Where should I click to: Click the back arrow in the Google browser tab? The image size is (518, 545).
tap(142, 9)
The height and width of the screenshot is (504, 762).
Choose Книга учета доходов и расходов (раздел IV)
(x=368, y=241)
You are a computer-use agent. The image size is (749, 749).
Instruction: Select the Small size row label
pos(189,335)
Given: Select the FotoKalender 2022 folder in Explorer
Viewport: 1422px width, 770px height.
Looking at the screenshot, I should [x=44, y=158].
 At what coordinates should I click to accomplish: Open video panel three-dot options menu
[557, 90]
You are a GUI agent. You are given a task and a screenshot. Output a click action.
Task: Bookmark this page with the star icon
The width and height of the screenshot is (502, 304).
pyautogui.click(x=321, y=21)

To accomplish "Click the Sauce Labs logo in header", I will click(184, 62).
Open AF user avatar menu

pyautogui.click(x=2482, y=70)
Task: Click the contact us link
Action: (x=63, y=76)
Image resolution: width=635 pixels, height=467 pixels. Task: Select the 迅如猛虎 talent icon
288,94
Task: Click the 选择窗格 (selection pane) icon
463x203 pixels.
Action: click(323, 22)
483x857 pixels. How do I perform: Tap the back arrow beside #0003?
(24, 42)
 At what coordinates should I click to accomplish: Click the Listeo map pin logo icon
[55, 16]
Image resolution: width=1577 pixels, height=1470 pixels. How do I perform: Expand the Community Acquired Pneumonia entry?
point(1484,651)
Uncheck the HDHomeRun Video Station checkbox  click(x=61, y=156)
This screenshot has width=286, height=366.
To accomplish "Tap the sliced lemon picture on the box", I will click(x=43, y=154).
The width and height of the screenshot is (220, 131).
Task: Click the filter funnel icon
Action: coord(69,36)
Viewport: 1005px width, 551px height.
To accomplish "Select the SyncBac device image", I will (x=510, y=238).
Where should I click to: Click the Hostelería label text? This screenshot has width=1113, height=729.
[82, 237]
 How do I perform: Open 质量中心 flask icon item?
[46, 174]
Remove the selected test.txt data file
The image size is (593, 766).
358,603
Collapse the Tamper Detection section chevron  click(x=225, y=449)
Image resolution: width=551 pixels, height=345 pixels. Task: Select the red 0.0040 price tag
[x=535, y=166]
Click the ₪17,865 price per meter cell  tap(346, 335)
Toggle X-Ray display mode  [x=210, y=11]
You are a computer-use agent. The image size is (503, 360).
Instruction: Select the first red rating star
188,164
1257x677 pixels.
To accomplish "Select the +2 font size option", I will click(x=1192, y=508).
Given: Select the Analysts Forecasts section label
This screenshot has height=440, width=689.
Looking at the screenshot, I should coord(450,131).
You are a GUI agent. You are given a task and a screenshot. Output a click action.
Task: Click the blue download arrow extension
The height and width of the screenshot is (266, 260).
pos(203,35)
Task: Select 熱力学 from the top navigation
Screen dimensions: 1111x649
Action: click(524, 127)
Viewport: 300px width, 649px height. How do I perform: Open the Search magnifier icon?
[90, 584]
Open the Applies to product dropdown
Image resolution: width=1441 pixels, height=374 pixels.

+++

▶ [WHAT IS ASKED]:
Rewrite the records above, swapping every "Viewport" for "Window" and leaving everything else unchanged.

▶ [ANSWER FOR THIS EXERCISE]:
Where should I click to: Click the back arrow in the Google browser tab? The image size is (518, 545).
tap(142, 9)
The height and width of the screenshot is (504, 762).
Choose Книга учета доходов и расходов (раздел IV)
(x=368, y=241)
You are a computer-use agent. The image size is (749, 749).
Instruction: Select the Small size row label
pos(189,335)
Given: Select the FotoKalender 2022 folder in Explorer
Window: 1422px width, 770px height.
Looking at the screenshot, I should [x=44, y=158].
 At what coordinates should I click to accomplish: Open video panel three-dot options menu
[557, 90]
You are a GUI agent. You are given a task and a screenshot. Output a click action.
Task: Bookmark this page with the star icon
The width and height of the screenshot is (502, 304).
pyautogui.click(x=321, y=21)

To accomplish "Click the Sauce Labs logo in header", I will click(184, 62).
Open AF user avatar menu

pyautogui.click(x=2482, y=70)
Task: Click the contact us link
Action: (x=63, y=76)
Image resolution: width=635 pixels, height=467 pixels. Task: Select the 迅如猛虎 talent icon
288,94
Task: Click the 选择窗格 (selection pane) icon
463x203 pixels.
Action: click(323, 22)
483x857 pixels. How do I perform: Tap the back arrow beside #0003?
(24, 42)
 At what coordinates should I click to accomplish: Click the Listeo map pin logo icon
[55, 16]
Image resolution: width=1577 pixels, height=1470 pixels. How do I perform: Expand the Community Acquired Pneumonia entry?
point(1484,651)
Uncheck the HDHomeRun Video Station checkbox  click(x=61, y=156)
This screenshot has width=286, height=366.
To accomplish "Tap the sliced lemon picture on the box", I will click(x=43, y=154).
The width and height of the screenshot is (220, 131).
Task: Click the filter funnel icon
Action: coord(69,36)
Window: 1005px width, 551px height.
To accomplish "Select the SyncBac device image", I will (x=510, y=238).
Where should I click to: Click the Hostelería label text? This screenshot has width=1113, height=729.
[82, 237]
 How do I perform: Open 质量中心 flask icon item?
[46, 174]
Remove the selected test.txt data file
The image size is (593, 766).
358,603
Collapse the Tamper Detection section chevron  click(x=225, y=449)
Image resolution: width=551 pixels, height=345 pixels. Task: Select the red 0.0040 price tag
[x=535, y=166]
Click the ₪17,865 price per meter cell  tap(346, 335)
Toggle X-Ray display mode  [x=210, y=11]
You are a computer-use agent. The image size is (503, 360).
Instruction: Select the first red rating star
188,164
1257x677 pixels.
To accomplish "Select the +2 font size option", I will click(x=1192, y=508).
Given: Select the Analysts Forecasts section label
This screenshot has height=440, width=689.
Looking at the screenshot, I should coord(450,131).
You are a GUI agent. You are given a task and a screenshot. Output a click action.
Task: Click the blue download arrow extension
The height and width of the screenshot is (266, 260).
pos(203,35)
Task: Select 熱力学 from the top navigation
Screen dimensions: 1111x649
Action: click(524, 127)
Window: 300px width, 649px height. How do I perform: Open the Search magnifier icon?
[90, 584]
Open the Applies to product dropdown
Image resolution: width=1441 pixels, height=374 pixels.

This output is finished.